Exercise inputs ->
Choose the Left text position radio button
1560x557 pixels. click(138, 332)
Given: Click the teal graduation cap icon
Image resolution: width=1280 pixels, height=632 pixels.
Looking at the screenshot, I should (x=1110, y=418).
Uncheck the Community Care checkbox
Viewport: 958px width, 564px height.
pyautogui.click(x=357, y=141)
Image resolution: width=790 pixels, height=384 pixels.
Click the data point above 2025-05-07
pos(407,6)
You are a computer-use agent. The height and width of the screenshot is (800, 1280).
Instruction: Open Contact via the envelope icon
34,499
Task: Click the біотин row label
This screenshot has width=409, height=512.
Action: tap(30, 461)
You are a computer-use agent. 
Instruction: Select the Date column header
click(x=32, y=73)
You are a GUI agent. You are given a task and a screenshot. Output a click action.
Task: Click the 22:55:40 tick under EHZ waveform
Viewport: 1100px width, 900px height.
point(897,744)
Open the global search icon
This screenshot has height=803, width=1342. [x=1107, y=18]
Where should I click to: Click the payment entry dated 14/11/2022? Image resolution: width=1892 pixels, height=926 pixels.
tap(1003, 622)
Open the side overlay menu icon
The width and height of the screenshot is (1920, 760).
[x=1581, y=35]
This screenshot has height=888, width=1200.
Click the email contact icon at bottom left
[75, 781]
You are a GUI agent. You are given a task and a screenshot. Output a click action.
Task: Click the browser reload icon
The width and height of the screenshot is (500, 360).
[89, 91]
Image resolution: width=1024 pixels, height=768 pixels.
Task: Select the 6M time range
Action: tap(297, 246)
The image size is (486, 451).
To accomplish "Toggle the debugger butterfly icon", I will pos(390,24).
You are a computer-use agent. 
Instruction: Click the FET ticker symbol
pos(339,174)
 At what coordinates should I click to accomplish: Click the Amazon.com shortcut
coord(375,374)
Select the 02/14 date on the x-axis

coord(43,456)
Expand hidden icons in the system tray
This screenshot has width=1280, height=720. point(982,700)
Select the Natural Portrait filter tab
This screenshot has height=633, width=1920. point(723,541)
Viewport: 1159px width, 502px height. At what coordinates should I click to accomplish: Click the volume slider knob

Exercise instructions -> Type out exactly the span of lines from the one with "Select the Natural Portrait filter tab" to the end of the material above, counting both end lines, and nothing else.

Solved exercise ->
Select the Natural Portrait filter tab
This screenshot has height=633, width=1920. point(723,541)
Viewport: 1159px width, 502px height. At what coordinates should I click to accomplish: Click the volume slider knob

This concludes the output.